Marriage Song: Union of Christ and His Church
A bundle of myrrh is my wellbeloved unto me; he shall lie all night betwixt my breasts.
My beloved is unto me as a cluster of camphire in the vineyards of Engedi. Behold, thou art fair, my love;
behold, thou art fair; thou hast doves’ eyes. Behold, thou art fair, my beloved, yea, pleasant: also our bed is green.
Song of Songs 1:13ff (Spoke 22, Cycle 1)
Union with God is the great promise and culminating purpose of the whole Bible.
But to what shall we liken this union? Scripture declares "our God is a consuming fire" (Heb 12:29).
He appeared to Moses in a flame of fire in the burning bush and led
Israel through the wilderness by a pillar of fire. He lit the souls of His
people with tongues of fire on Pentecost (Acts 2:3) and appeared to the Apostle John with
eyes as flames of fire (Rev 1:14).
There is absolutely nothing dispassionate about the God of the Bible. There is no limit to the
fiery love He has for our souls as He proved with utter finality in the passion and death of
His Son upon the Cross. In natural terms, the Song of Songs is an unbridled and explicitly erotic
romance between King Solomon and his bride, bursting with shouts of joy and sensual delight.
It declares God's Love in a way few men or women could fail to appreciate because it
touches, with visceral physical images, the most intense and universal of all our desires – to give and
receive love.

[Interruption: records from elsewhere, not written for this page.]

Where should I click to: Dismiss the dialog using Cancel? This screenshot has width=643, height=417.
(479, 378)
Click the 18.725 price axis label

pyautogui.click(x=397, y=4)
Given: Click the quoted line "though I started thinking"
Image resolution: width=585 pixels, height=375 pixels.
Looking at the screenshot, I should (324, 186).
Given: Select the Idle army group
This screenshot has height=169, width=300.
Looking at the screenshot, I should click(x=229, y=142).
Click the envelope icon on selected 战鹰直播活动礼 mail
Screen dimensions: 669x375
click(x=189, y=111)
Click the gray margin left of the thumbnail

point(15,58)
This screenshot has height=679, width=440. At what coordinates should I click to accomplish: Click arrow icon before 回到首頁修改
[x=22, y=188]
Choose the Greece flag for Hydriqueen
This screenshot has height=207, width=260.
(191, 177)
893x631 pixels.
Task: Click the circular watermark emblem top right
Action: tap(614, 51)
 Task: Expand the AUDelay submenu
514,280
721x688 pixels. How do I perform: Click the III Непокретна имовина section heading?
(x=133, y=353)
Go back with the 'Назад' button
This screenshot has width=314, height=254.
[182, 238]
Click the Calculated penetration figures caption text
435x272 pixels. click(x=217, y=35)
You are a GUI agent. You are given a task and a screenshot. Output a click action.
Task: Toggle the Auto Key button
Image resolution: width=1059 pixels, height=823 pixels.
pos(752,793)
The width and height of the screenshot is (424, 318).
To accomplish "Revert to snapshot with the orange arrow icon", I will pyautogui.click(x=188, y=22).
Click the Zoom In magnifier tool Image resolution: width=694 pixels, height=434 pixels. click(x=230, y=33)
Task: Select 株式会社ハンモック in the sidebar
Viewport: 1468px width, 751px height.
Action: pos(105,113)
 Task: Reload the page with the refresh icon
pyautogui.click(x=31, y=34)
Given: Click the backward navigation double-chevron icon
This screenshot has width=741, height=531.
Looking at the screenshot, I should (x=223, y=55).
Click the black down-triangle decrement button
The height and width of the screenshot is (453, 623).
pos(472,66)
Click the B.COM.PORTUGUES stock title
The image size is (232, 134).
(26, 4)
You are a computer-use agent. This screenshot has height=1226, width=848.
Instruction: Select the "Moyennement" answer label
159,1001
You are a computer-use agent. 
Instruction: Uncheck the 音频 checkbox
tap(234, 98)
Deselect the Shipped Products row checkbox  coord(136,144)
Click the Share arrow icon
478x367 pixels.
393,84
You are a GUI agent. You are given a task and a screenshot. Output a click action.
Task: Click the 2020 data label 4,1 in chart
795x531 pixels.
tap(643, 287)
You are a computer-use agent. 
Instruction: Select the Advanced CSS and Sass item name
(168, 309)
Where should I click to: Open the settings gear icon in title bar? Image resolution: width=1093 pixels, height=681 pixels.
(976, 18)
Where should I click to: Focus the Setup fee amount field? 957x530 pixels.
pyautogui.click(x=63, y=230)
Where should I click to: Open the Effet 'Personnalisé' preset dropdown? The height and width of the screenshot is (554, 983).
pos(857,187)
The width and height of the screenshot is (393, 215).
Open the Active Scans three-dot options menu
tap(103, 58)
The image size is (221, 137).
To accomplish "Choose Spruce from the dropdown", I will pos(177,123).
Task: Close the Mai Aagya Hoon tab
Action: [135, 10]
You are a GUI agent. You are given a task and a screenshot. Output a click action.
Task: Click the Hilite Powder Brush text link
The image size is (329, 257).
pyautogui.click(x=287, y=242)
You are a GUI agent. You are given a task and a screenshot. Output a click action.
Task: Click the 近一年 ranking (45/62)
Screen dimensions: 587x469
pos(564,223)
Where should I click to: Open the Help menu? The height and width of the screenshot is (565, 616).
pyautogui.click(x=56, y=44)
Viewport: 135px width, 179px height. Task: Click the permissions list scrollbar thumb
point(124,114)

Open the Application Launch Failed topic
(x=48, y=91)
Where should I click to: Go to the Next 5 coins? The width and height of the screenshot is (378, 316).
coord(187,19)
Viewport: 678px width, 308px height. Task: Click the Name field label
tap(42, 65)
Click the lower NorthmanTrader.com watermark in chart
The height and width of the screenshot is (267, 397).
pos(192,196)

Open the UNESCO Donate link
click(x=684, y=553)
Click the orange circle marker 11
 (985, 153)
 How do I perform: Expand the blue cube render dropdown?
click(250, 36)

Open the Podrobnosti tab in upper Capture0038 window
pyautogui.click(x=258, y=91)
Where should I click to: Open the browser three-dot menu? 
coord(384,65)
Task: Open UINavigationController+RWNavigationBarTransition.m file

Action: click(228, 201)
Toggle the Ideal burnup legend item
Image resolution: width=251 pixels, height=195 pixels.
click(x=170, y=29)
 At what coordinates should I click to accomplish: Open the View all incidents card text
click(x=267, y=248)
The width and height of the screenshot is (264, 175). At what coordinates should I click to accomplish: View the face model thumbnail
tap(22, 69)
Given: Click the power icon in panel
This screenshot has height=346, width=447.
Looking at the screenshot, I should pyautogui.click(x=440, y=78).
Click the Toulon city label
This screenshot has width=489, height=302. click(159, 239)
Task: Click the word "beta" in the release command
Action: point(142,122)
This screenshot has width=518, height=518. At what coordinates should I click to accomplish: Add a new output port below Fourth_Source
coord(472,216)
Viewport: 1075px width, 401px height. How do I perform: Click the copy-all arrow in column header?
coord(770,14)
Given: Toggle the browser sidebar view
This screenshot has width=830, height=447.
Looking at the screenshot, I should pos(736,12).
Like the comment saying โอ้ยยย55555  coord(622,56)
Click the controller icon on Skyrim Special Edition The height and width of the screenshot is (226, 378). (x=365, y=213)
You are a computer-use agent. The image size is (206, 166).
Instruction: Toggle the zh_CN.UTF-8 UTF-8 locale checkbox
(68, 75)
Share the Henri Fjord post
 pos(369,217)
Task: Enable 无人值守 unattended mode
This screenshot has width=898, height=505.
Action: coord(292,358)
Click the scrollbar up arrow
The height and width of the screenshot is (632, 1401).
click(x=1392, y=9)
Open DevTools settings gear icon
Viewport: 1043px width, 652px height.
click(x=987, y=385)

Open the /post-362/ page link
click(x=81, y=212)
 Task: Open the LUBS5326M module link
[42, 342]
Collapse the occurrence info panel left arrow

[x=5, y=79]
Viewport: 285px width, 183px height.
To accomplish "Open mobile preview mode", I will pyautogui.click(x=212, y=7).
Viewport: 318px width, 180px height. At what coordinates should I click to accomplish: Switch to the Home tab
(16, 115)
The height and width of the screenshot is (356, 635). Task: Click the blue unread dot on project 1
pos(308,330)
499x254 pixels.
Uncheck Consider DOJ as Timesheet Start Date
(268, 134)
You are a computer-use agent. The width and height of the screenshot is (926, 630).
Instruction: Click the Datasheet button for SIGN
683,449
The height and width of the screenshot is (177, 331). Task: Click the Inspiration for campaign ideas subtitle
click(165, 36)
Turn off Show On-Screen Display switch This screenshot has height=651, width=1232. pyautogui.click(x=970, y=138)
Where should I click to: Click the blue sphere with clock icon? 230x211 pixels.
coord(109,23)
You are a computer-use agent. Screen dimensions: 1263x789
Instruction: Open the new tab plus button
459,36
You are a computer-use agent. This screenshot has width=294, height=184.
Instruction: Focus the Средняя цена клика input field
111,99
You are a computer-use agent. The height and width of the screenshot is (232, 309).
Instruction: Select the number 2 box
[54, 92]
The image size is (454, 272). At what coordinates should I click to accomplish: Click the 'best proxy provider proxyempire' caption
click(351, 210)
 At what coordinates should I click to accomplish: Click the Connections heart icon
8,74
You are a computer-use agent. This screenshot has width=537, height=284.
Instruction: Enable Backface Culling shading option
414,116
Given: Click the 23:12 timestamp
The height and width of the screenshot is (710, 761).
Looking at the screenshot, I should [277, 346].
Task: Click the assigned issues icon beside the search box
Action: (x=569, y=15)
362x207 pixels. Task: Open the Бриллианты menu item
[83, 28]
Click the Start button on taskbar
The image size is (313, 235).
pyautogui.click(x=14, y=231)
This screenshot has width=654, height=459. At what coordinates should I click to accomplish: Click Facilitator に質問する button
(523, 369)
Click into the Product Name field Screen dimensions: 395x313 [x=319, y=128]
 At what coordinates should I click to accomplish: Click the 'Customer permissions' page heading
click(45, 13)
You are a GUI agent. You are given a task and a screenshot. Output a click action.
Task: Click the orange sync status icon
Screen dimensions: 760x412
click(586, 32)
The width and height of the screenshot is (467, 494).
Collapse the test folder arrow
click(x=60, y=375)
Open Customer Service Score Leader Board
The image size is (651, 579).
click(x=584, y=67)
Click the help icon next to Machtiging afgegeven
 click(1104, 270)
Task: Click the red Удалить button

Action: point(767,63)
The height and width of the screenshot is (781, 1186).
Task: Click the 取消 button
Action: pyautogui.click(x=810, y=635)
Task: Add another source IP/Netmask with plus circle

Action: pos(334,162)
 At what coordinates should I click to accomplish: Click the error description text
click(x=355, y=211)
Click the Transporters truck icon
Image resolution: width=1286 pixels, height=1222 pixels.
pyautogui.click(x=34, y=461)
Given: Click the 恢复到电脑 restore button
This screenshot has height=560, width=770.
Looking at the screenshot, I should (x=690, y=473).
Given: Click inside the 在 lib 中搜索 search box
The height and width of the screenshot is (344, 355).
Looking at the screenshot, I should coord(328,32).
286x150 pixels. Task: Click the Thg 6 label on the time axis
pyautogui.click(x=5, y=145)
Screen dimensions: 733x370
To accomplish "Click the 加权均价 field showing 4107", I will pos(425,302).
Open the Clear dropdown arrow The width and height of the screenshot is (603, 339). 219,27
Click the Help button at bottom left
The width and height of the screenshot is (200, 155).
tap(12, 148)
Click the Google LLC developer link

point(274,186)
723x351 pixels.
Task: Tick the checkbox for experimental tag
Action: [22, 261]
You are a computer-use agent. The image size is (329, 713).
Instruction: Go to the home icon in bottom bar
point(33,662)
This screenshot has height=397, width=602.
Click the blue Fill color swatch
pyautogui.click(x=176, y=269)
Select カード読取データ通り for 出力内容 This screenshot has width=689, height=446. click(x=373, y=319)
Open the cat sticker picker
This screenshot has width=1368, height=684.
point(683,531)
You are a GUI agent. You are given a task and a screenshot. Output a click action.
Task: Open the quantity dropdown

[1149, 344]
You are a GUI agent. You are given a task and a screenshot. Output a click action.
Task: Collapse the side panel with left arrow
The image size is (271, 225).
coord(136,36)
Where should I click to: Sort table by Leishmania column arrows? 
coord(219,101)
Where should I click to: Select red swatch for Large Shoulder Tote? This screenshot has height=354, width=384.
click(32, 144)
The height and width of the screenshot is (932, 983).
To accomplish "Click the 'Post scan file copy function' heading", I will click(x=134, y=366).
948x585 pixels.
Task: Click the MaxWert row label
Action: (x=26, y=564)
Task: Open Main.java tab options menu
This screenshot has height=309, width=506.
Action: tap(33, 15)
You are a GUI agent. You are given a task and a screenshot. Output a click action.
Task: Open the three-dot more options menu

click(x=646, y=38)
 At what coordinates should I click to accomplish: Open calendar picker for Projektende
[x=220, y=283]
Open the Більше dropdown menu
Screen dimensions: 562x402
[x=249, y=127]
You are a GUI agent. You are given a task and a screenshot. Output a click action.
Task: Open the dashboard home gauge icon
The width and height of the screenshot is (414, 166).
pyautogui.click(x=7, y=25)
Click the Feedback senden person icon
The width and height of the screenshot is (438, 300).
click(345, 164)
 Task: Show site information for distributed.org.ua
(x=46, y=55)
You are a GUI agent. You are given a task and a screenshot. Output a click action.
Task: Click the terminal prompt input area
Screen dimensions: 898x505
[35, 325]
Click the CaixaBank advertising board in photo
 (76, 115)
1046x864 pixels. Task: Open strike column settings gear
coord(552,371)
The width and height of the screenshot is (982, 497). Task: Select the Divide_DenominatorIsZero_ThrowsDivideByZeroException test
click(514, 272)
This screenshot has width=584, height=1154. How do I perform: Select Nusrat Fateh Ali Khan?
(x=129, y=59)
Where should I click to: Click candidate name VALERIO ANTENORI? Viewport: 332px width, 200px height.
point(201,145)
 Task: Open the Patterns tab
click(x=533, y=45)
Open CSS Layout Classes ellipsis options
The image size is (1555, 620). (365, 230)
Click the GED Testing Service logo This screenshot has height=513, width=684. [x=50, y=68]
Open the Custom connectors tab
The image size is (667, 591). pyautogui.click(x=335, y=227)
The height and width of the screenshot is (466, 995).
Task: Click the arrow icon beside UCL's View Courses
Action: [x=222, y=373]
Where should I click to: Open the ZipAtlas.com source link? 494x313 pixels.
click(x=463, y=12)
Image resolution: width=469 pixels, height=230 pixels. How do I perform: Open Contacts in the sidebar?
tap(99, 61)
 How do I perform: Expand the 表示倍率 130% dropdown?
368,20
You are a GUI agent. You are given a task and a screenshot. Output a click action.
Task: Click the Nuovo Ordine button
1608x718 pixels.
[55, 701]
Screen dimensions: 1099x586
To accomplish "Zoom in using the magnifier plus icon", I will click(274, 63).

God chose this imagery to evoke the deepest passions that He Himself placed in us when He created us
"in the image of God ... male and female"
(Gen 1:27). In the Song of Songs, God reveals Himself as the Lover of our souls and leads us
as our Beloved Shepherd to the "high places" of Scripture through analogy, allegory, metaphor,
and typology, showing us the Royal Road to fulfillment of the first and greatest commandment,
"And thou shalt love the Lord thy God with all thine heart, and with all thy soul, and with all thy might" (Deut 6:5).
This is what we were made for. It should be the consuming passion of our hearts because it is the consummating purpose
of our creation.
The form of the title "Song of Songs" expresses its superior excellence as the best of all songs.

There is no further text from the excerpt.